My boycott ended eventually. I still didn't like how he had acted but decided his level of rudeness was one that deserved a Dina-boycott that lasted a few months or years not multiple decades.

Note: Just in case anyone is wondering/expecting. His behavior didn't involve groping, penis displaying, or raping. 

Now I'm actually doing the opposite of a boycott. I don't know if there's a proper name for it. I guess we could call it a concentration?  I'm reading ONLY Stephen King books.  I started in June or July.  My plan is to reread The Dark Tower series and the connecting novels and short stories.

The reason I'm doing this?

Reading The Dark Tower series was one of the best experiences of my life.  But for some strange reason, I can barely remember any of it.  I remember bits and pieces—mostly from the last book.  For the most part, it's like trying to remember an old dream.

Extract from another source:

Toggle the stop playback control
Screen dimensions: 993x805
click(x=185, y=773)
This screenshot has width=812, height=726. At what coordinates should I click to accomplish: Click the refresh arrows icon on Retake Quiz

I get flashes but nothing coherent enough that I can put into words.

Whenever I saw mentions of The Dark Tower (for example: the movie) I felt a twinge of regret. It was like a reminder of something I had lost.

SO...I eventually decided to remedy it.

Well, one of the reasons is because I read three or four novels in a row from other authors that I didn't like.  I started to feel quite discouraged and decided that, for awhile, I'd read something I already knew I'd like.

Or it could be more like I DIDN'T start rereading the Dark Tower, because I felt there were so many other books out there that I hadn't read yet. Why waste time rereading books when it's already impossible to catch up with all the not-yet-read books?  Maybe reading three or four books in a row that I didn't like made me rethink that mindset.

So far, I'm having mixed feelings in my Stephen King revisiting adventure. I loved The Stand as I did in the past.  I liked Eyes of the Dragon, but didn't really get into it.  I enjoyed it but had a lack of emotional involvement. I wasn't very fond of The Talisman.  It's funny.  It's the third time I've read that book.  I didn't like it the first time. I liked it the second time.I didn't like it much the third time.

I liked Black House, as I did in the past.

I didn't really enjoy The Gunslinger which is the first book in the actual Dark Tower series. I was very confused and disheartened by this. First of all, why the hell did I like it the first time I read it?  Have I changed that much?  And did I really want to reread the seven other books in the series? It' might be kind of torture to get through all that.

I decided to Google to get some insights into other people's feelings about the book. There I learned that a) It's not entirely rare to have problems with The Gunslinger b) It's not Stephen King's usual style of writing c) It's different than the other books in The Dark Tower series.  One online writer even suggested skipping The Gunslinger —start with the second book.  It's kind of like the warning I've given to people about Harry Potter.  I think, for some reason, the first chapter is hard to get through.  Just get through that, and you'll probably be rewarded with one of the biggest gifts of your life.  Although now JK Rowling is kind of on my shit list, but that's another story

I'm wondering how I felt about The Gunslinger in the past. Did I read somewhere that I should force myself through it, because I'd be likely to enjoy the other books in the series?  Was my mind in some kind of unusual state at the time; one that led me to actually liking the book?

I have no idea.

I hope I like the next book.

No. I hope I LOVE the next book.

That's actually another Dark Tower mystery in my life. I own only two copies of books from the series.  I guess I borrowed the others from the library?  But what's strange is it's two copies of the same book—The Drawing of the Three.

Why and how did this happen? Maybe I loved it so much, I decided to get another copy?

Maybe one copy is missing pages, so I bought another one?

Maybe I meant to buy the third book and accidentally re-bought the second book.  Actually, that's a possibility, because in the recent past I've seen the book on the shelf and assumed it was the third book. I guess I didn't carefully read the title and just saw the three.

The other Dark Tower thing I want to talk about is the movie.  I guess I sort of remembered enough of the book to see the trailer and feel that it wasn't a faithful adaption.  I think I was looking for Susannah, who I DID sort of remember, and I didn't see her.  OR maybe I read a review that told me it wasn't a faithful adaption?  Actually, I think it was a mix of both things.

I assumed the movie was going to be crap.

BUT then I learned something.  The Dark Tower is actually not an adaption of the book series or the first book.  It's a sequel to the series. But it also IS kind of an adaption of the books.  I remember enough of the book series for that to make sense to me. So...now it all sounds kind of awesome.  I think after I read the series...if I end up loving it again.  I'll see the movie too.